On 1/10/07, Bill Moseley <email@example.com> wrote:
> On Wed, Jan 10, 2007 at 06:48:24AM -0800, James wrote:
> > Thanks, I'll check out the link. By the way, I did take the time to
> > read up on UTF-8 and user agents. But since there is a plethora of
> > information and since you guys are the experts, I am asking you
> > because I figure that you will be able to speed up my learning and/or
> > point me to some information that you are already aware of. That's
> > why novices seek out help from experts in forums and discussion
> > groups, right? Believe me, I have spent hours and hours already,
> > before even posting, trying to find useful information, even on
> > Mozilla's own site.
> Yes, it's a real time killer trying to learn this stuff. Seems like
> that's a big chunk of my day. Ignore my early morning sarcasm -- the
> list archives are full of it.
If that's an apology, I accept. :-) I do highly value the
information that you provide, Bill. I think you are a brilliant man.
> > > and in regard to the user agent question: I believe that one reason bots
> > > identify themselves as particular user agents is because they want to receive
> > > the same responses that the server would hand out to those non-bot agents.
> > So, is this a real benefit to the Swish-e Spider and how would it be
> > accomplished?

○ ○ ○ ○ ○ ○ ○

• Aim 1: In the Swish-e thread, what reason is given for bots identifying themselves as particular user agents?
• Aim 2: Write the next part of the Swish-e thread, beginning right after the question about whether this would benefit the Swish-e Spider and how it would be done.

• Stored rows:

○ ○ ○ ○ ○ ○ ○

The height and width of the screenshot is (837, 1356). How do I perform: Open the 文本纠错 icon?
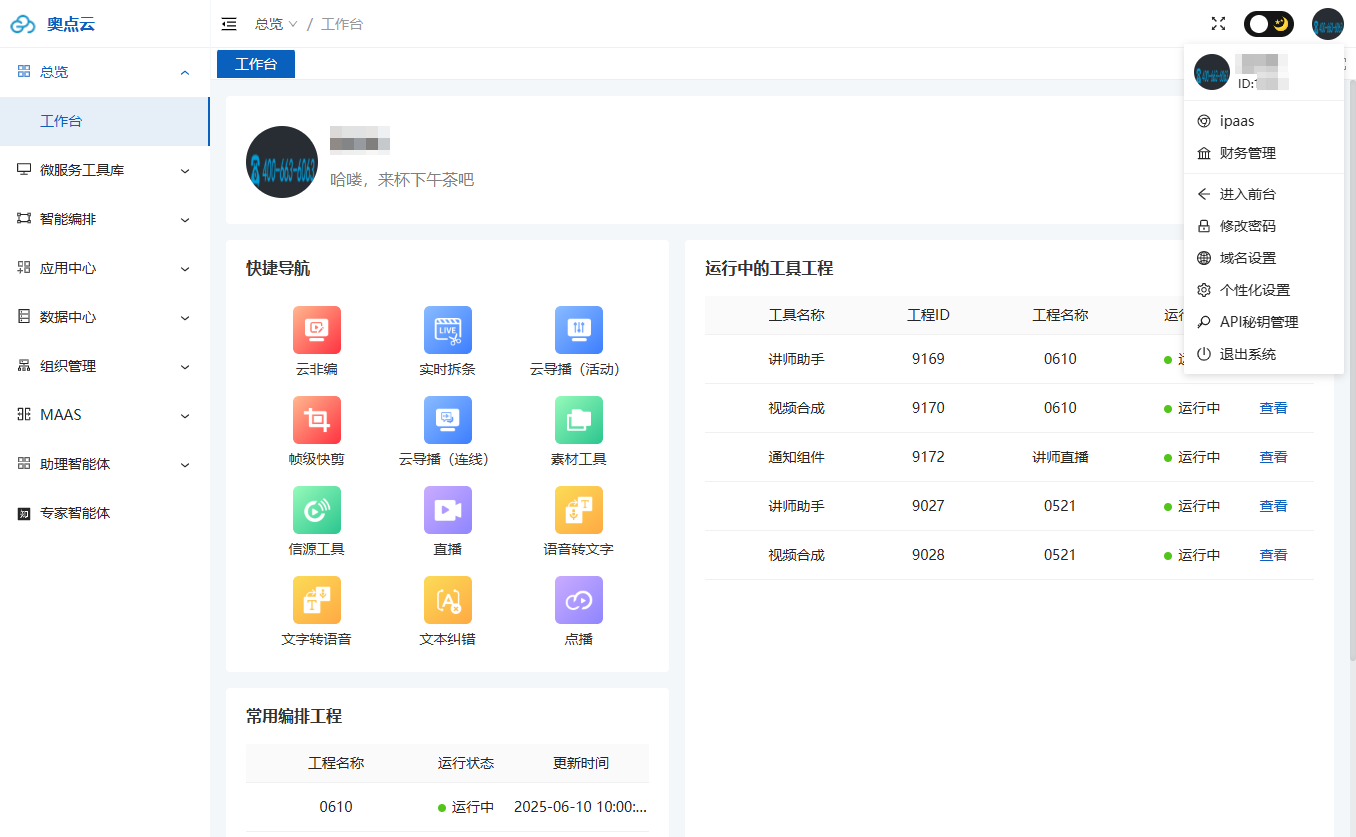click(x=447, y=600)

○ ○ ○ ○ ○ ○ ○

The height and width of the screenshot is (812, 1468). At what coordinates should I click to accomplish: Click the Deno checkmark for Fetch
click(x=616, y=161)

○ ○ ○ ○ ○ ○ ○

• Task response 1: Bots may identify themselves as particular user agents because they want to receive the same responses the server would give to those non-bot agents.

• Task response 2:
> Most people are indexing sites they run, so they know if their content
> looks at user agent. You might have a intranet with content that you
> don't control that checks the agent string, but you could see that
> when indexing (by having the spider tell you files rejected due to
> robots exclusion).
> Google spiders everyone so it fakes the UA for those misguided
> How would it be accomplished? You mean how to set the agent string?
> agent => "Mozilla/5.0 (compatible; Googlebot/2.1; http://www.google.com/bot.html)",
So, you think that it is a case of them just putting that information
into their user / server agent string to trick the server into
thinking they are viewing through a browser? That's an interesting
thought. So, maybe they aren't running any spiders through browsers.
Or is it still possible that they do run the spider through a browser?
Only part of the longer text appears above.